[SOLVED] How to compose affinities with sql queries in apache ignite 2.x

How to compose affinities with sql queries in apache ignite 2.x

I am trying to implement affinity for sql queries with Apache Ignite. Let's imagine I have the following classes (the code is available at https://github.com/hostettler/distibuted-queries)

//I do not put here all the configuration, but it is available in my small test if interested
class EntityAKey {
   @AffinityKeyMapped
   String id;
}

class EntityBKey {
   String id;
   @AffinityKeyMapped
   String entityAId;
}

...
String joinSql = "select count(1) from \"EntityA\".EntityA as a inner join \"EntityB\".EntityB as b on a.id = b.entityA ";
SqlFieldsQuery q1 = new SqlFieldsQuery(joinSql);
q1.setDistributedJoins(false);
FieldsQueryCursor<List<?>> c = cacheA.query(q1);
List<List<?>> l = c.getAll();

In this case (A <--- B), everything is fine I can even instruct the sql engine to work per group of partitions and I can set setDistributedJoins(false) to instruct the engine that it does not have to look at other partitions.
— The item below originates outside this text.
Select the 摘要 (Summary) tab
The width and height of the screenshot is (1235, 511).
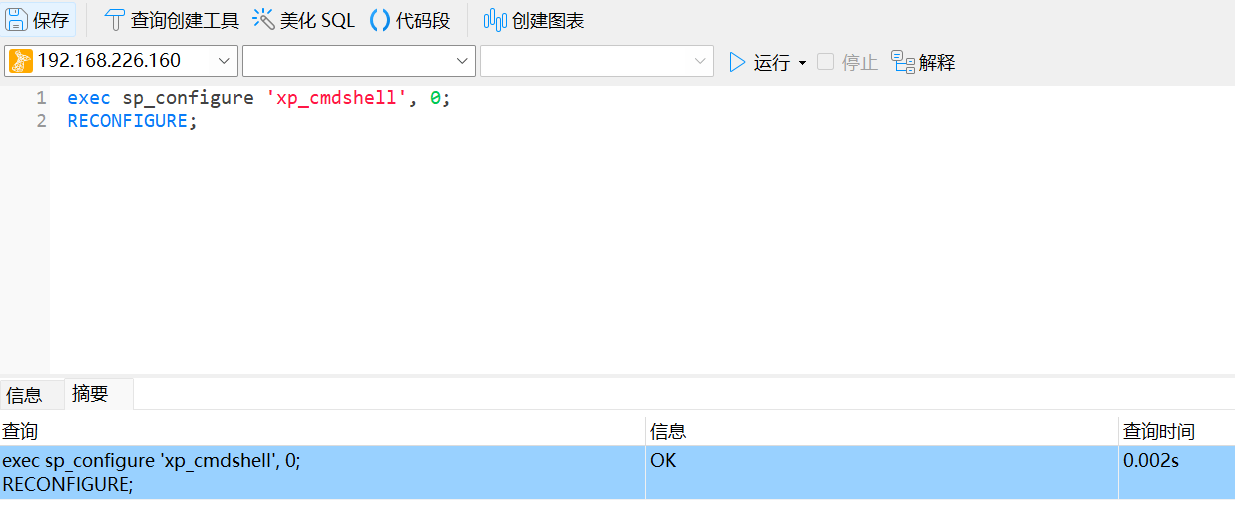click(x=90, y=394)
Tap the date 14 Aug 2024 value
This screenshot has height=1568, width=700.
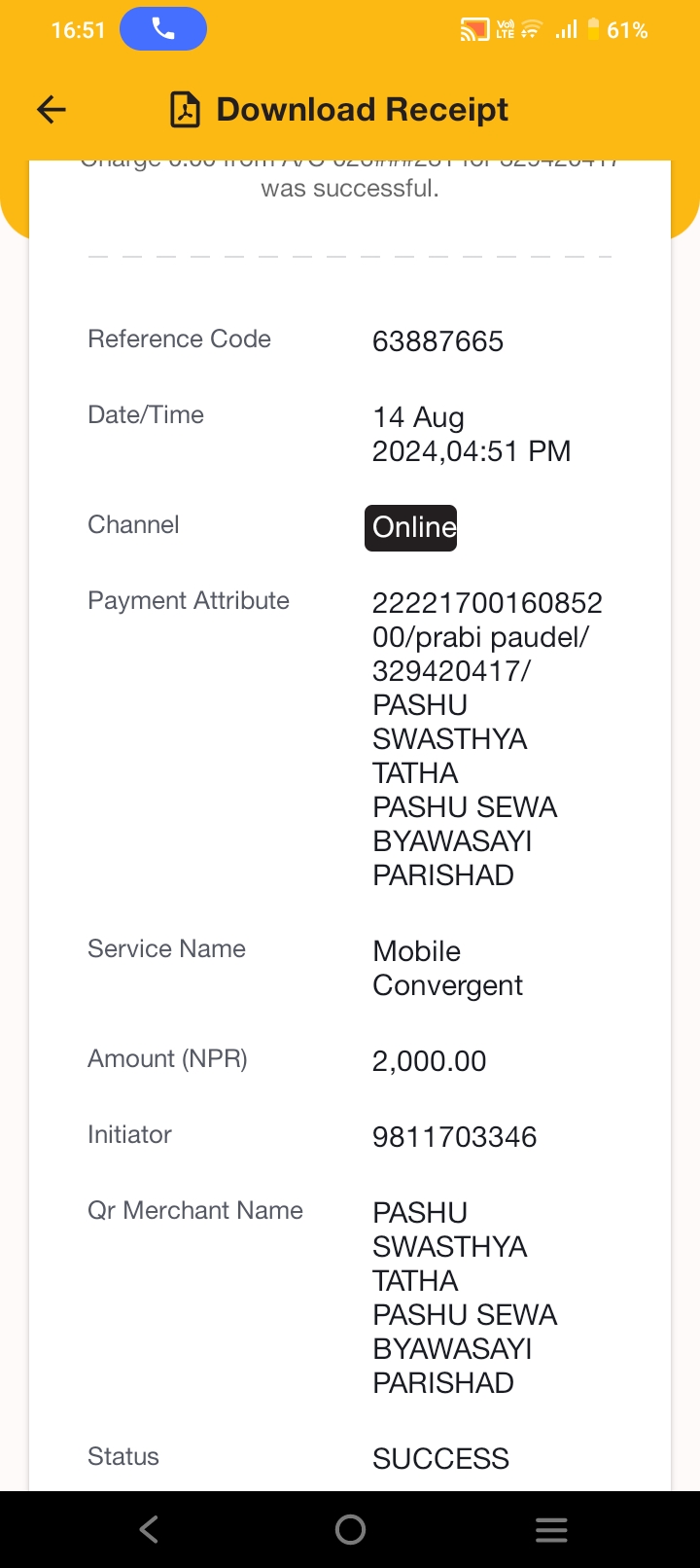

Now, that works as long as ALL the joins of the query are relying on exactly the SAME affinity. So assuming I am adding the classes C and D such as (C<---D) and A has a relationship to C such as

class EntityAKey {
   @AffinityKeyMapped
   String id;
}
class EntityA {
   String id;
   String entityC; //Id of entityC but THIS IS NOT PART OF THE KEY 
}

class EntityBKey {
   String id;
   @AffinityKeyMapped
   String entityAId;
}

class EntityCKey {
   @AffinityKeyMapped
   String id;
}

class EntityDKey {
   String id;
   @AffinityKeyMapped
   String entityCId;
}

String joinSql = "select count(1) from \"EntityA\".EntityA as a " 
+ " inner join \"EntityB\".EntityB as b on a.id = b.entityA" 
+ " inner join \"EntityC\".EntityC as c on a.entityC = c.id"
+ " inner join \"EntityD\".EntityD as d on d.entityC = a.entityC";
SqlFieldsQuery q1 = new SqlFieldsQuery(joinSql);
q1.setDistributedJoins(false); //only works if setDistributedJoins(true)
q1.setPageSize(100);
FieldsQueryCursor<List<?>> c = cacheA.query(q1);
List<List<?>> l = c.getAll();

In that case the result incorrect (as mentionned in the documentation) simply because we have two different affinities -- on A(id) and on C(id) -- thus the join between A and B works fine and same between C and D but obviously not the whole query.

All that long introduction for the actual questions:

I can come up with the following solutions but I do not like any of them. I would the advise of the community about them:

a) set setDistributedJoins(true) works just fine but my understanding is that in that case the query is not done on multiple threads (within a node) as it cannot rely on affinity to prune partitions. Is that understanding correct?

b) split the query in two different queries one from A->B and C->D with setDistributedJoins(false) and then reconcile the 2 queries with a third query with setDistributed(true). This is not practical for real life queries having 10-15 joins on potentially 3-4 different type of affinities

c) Changing the model so that there is the affinity everywhere by artificially having say entityA id in entityC. This is not practical because it means that cache.get will become much more cumbersome as I do not know the entityA id

Would you agree that the Apache Ignite optimizer should do that pruning for me and should apply affinity where possible?
Will that be solved by the adoption of Calcite?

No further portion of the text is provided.